*Textausschnitt*.
▽

Izki Golf
liegt in der Region Alava und grenzt unmittelbar an das Naturschutzgebiet Izki.
Der bergige Waldplatz – designed von Seve Ballesteros - ist sehr grün, die
Trockenheit des Sommers war kaum zu spüren. Die Bahnen sind abwechslungsreich
und spannend, mit mindestens 2 Signature-Holes: Bahn 13 als Par 4 über 3
unterschiedliche Höhenebenen und Bahn 6 als Par 3 ins tief gelegene Grün vom
erhöhten Abschlag. Wir als hügelgewohnte Oberberger fühlten uns die meiste Zeit
auf dem Course „wie zuhause“.
Der Platz in
Logrono (im La Rioja) bietet komplett andere Voraussetzungen. Aufgrund seiner
Länge ein sehr fordernder Platz, der auf den hinteren Neun zwar auch ins
Gebirge führt, allerdings mit deutlich weniger Baumbestand. Abseits der
Fairways lauert trocken-brauner Boden mit niedrigem, dichtem Bewuchs, der Bälle
frisst, wie das Krümelmonster Kekse. Hervorzuheben ist sicher der Abschlag auf
Bahn 6, der von einer Felskante gefühlte 100 Meter hinunter Richtung Fairway
fliegen soll.
Die Abende
& Nächte haben wir in gemütlichen Altstädten mit Pintxos, Wein &
entspannter, authentischer Atmosphäre genossen. Bereits am ersten Abend war der
Kopf schon im Urlaub. Die Leute strahlen ihre Gastfreundschaft geradezu aus und
die Region versprüht einen provinziellen, entschleunigenden Charme.

△

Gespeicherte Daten

▽

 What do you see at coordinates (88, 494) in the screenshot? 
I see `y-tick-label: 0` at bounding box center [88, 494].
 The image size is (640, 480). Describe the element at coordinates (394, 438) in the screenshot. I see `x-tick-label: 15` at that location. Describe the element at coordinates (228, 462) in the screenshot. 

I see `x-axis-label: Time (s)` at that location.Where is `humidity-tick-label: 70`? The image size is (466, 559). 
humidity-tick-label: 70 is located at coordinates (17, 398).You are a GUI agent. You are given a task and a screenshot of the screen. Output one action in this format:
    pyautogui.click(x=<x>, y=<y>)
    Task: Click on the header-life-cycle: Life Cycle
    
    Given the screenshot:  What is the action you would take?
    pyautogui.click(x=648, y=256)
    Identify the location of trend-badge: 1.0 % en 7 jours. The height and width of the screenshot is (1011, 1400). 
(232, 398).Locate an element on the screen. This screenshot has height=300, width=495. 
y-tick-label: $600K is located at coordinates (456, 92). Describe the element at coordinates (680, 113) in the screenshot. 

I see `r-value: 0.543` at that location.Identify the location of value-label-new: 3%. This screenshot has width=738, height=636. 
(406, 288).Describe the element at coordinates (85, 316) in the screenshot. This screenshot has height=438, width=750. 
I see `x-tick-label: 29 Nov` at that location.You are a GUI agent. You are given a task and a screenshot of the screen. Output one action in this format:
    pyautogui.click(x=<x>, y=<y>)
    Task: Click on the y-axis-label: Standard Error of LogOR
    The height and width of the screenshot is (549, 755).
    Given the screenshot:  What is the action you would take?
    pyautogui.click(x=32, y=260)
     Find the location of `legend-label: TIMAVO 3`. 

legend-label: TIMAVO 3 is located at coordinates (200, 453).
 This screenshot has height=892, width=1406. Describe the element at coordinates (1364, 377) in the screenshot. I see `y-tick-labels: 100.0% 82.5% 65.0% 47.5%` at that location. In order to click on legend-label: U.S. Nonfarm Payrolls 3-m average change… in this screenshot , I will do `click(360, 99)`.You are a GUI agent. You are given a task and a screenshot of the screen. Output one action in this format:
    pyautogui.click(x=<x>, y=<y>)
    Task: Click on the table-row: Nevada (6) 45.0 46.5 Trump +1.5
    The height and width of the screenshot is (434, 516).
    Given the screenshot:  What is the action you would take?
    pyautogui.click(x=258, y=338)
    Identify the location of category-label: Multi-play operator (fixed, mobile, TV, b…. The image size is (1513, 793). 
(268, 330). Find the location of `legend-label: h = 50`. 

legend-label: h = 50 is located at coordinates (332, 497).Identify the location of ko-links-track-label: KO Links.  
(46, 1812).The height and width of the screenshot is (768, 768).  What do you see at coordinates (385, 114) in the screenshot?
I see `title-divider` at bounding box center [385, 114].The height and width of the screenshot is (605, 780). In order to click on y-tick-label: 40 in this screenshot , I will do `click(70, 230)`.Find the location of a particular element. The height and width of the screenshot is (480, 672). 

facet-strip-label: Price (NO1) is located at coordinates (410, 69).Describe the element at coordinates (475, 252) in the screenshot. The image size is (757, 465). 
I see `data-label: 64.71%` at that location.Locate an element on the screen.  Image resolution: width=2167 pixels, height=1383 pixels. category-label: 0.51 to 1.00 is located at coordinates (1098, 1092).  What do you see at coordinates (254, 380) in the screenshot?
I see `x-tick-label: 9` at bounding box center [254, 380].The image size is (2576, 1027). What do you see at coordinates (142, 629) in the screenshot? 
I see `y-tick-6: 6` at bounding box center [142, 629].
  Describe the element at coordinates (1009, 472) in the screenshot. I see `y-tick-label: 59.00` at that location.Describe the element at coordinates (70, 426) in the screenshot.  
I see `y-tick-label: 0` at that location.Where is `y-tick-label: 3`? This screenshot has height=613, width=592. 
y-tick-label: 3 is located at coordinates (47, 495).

△

*Was zu tun ist*.
A - Fasse im Text über die Golfplätze den Absatz, der mit „Der Platz in Logrono“ beginnt, kürzer oder als Liste zusammen. Die wichtigsten Fakten sollen erhalten bleiben.
B - Wer hat laut dem Text über die Golfplätze den Platz Izki Golf entworfen?
C - Greife den Text über die Golfplätze nach seinem letzten Satz auf und schreibe ihn weiter.

*Lösungen*.
A -
- Platz in Logrono (La Rioja), ganz anders als Izki Golf
- Sehr fordernd wegen seiner Länge
- Hintere Neun führen ins Gebirge, aber mit deutlich weniger Bäumen
- Neben den Fairways trockener, brauner Boden mit niedrigem, dichtem Bewuchs, in dem Bälle verloren gehen
- Besonders: Abschlag auf Bahn 6 von einer Felskante, gefühlte 100 Meter hinunter Richtung Fairway

B - Seve Ballesteros.

C -
Unter dem
Strich sind die Regionen Alava und La Rioja bisher kein wesentlicher Faktor auf
der europäischen Golf-Landkarte, sondern bekannter für tolle Weine und den
Jakobsweg. Die touristische Erschließung steckt in den Kinderschuhen (und
bleibt hoffentlich dort!), aber genau diese Situation macht die Region zu einem
authentischen Erlebnis. Wer also in das Leben vor Ort eintauchen möchte anstatt
eines fußläufigen-rundum-sorglos-Pakets a la Robinson zu haben, dem sei Izki
Golf als Hidden Champion wärmstens empfohlen. Kurztrips wie unserer können
aufgrund der Distanzen und Zeiten entspannt in Angriff genommen werden – der Flug
von Köln nach Vitoria-Gasteiz dauert nur 2 Stunden.